▶ [What you are asked to do] Copy the material word for word, from its first line through the line that contains "series-legend-swatch-sierra-leone is located".

▶ [Input data]
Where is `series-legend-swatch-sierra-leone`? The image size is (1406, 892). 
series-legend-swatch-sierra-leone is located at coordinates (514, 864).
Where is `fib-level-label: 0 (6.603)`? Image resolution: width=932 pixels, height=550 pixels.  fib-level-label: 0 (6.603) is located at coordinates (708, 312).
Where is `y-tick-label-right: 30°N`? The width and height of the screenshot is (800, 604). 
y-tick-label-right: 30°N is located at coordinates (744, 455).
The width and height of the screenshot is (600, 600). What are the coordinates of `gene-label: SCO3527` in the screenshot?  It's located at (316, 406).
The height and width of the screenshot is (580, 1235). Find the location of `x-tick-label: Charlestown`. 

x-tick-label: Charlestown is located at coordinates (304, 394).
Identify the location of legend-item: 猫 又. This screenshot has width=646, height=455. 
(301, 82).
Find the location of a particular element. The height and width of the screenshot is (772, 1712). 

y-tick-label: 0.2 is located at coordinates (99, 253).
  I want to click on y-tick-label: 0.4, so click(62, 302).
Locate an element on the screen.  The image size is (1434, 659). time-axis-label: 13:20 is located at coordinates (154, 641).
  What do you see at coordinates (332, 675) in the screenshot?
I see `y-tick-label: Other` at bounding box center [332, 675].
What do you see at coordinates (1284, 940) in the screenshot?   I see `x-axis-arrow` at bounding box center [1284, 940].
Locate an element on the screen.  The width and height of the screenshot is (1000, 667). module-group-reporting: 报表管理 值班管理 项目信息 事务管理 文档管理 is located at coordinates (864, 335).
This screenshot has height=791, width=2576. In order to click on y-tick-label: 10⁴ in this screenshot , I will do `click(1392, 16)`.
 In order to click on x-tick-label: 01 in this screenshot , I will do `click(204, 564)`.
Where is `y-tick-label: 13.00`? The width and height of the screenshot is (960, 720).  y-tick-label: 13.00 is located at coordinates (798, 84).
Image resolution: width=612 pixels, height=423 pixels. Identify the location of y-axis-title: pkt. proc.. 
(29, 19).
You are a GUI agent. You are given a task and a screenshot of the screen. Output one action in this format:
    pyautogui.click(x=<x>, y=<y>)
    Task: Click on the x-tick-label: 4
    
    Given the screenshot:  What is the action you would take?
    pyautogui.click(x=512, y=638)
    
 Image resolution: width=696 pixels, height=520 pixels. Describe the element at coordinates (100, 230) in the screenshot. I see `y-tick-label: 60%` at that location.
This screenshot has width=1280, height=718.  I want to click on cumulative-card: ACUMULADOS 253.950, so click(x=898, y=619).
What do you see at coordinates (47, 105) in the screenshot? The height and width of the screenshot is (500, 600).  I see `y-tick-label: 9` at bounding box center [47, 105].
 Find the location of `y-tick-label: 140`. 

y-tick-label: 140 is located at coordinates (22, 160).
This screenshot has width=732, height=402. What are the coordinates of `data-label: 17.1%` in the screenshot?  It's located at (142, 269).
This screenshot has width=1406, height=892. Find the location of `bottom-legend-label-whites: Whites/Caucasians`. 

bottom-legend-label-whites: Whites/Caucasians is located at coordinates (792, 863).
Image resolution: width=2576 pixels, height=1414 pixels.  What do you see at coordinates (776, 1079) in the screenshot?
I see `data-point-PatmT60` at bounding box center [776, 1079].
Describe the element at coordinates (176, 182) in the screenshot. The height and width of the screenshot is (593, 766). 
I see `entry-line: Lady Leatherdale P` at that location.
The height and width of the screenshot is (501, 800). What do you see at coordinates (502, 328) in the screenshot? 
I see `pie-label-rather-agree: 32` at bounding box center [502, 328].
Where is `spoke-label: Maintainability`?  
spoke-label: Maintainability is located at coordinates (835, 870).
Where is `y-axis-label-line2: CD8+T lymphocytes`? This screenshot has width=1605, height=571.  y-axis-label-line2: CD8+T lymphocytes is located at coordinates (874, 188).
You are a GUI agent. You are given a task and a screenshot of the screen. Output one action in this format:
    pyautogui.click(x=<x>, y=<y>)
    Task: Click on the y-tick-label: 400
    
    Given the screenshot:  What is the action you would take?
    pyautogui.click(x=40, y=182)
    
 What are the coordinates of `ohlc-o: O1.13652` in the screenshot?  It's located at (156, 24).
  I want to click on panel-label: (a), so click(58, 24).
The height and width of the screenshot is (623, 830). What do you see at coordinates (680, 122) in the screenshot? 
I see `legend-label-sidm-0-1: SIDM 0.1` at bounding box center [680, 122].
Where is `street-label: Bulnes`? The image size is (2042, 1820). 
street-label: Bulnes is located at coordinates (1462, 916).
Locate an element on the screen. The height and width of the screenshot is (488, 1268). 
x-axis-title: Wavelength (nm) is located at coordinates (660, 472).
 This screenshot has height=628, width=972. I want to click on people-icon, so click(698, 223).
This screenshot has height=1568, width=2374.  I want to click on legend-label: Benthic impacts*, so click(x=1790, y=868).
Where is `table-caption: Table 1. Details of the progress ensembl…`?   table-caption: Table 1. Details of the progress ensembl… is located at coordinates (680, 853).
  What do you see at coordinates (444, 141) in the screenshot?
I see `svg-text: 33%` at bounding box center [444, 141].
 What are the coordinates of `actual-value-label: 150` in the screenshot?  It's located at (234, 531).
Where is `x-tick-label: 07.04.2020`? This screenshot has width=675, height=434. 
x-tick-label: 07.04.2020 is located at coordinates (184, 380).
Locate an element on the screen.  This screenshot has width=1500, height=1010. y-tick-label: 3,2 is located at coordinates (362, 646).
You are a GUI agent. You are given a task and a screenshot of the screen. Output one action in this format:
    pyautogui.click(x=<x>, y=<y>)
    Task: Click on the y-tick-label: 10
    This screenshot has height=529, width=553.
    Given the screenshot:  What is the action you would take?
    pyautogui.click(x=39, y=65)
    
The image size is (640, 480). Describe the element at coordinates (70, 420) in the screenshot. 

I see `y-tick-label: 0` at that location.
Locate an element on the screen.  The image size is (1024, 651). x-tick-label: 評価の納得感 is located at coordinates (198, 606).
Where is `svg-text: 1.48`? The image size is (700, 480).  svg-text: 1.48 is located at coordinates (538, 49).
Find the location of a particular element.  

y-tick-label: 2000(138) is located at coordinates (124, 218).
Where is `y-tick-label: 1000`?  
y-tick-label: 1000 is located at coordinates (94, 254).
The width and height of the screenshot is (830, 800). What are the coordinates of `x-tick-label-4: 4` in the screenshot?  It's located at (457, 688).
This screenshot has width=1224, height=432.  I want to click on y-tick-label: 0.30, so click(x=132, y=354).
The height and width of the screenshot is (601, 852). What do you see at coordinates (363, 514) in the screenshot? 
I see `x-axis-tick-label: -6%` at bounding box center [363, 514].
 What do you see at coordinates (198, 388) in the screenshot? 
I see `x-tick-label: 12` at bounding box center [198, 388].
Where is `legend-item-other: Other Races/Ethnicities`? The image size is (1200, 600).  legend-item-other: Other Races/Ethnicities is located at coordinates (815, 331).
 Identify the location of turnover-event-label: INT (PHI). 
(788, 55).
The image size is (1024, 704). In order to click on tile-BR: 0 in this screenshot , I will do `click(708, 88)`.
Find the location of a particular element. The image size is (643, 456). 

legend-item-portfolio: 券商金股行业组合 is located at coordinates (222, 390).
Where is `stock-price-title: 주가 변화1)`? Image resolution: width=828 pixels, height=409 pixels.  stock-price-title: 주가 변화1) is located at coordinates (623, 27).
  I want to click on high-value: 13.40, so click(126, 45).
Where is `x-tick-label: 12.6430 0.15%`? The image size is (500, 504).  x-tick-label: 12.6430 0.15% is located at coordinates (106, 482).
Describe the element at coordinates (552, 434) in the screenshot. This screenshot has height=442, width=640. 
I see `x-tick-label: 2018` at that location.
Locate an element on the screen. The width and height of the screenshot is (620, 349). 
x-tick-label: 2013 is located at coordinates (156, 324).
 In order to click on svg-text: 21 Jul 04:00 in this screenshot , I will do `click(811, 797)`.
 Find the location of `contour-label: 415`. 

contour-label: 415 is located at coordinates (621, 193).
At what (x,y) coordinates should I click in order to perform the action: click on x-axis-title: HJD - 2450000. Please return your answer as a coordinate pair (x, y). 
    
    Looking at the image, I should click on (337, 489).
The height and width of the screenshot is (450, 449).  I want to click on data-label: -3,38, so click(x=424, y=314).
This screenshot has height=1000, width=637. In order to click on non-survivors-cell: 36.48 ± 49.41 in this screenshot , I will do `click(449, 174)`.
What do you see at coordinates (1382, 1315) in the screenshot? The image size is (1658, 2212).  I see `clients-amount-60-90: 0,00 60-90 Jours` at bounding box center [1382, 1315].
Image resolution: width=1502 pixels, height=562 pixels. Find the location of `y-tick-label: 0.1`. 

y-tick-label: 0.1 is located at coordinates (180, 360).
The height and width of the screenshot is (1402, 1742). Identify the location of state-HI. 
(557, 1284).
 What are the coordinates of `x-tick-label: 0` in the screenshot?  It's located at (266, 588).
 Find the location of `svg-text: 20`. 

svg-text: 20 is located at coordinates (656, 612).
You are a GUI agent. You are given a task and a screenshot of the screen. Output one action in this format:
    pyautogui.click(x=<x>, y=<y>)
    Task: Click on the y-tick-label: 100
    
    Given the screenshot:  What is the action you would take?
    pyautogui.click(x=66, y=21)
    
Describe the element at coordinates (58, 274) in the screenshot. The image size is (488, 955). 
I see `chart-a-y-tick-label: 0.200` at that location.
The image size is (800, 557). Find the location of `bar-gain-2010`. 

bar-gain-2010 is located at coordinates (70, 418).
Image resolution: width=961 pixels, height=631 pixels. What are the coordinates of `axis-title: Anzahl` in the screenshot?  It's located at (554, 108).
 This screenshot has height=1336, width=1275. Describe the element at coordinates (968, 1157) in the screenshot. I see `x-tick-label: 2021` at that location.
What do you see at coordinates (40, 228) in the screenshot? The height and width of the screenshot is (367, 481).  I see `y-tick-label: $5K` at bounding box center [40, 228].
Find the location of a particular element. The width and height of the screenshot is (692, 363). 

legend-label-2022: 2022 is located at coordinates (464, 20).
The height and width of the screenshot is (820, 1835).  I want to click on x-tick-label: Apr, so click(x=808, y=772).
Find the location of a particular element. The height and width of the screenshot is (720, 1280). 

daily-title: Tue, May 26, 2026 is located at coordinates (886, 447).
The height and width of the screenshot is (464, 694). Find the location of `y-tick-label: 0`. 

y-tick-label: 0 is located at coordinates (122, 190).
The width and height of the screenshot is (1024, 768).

▶ [Reply]
Where is `series-legend-swatch-sierra-leone`? The image size is (1406, 892). 
series-legend-swatch-sierra-leone is located at coordinates (514, 864).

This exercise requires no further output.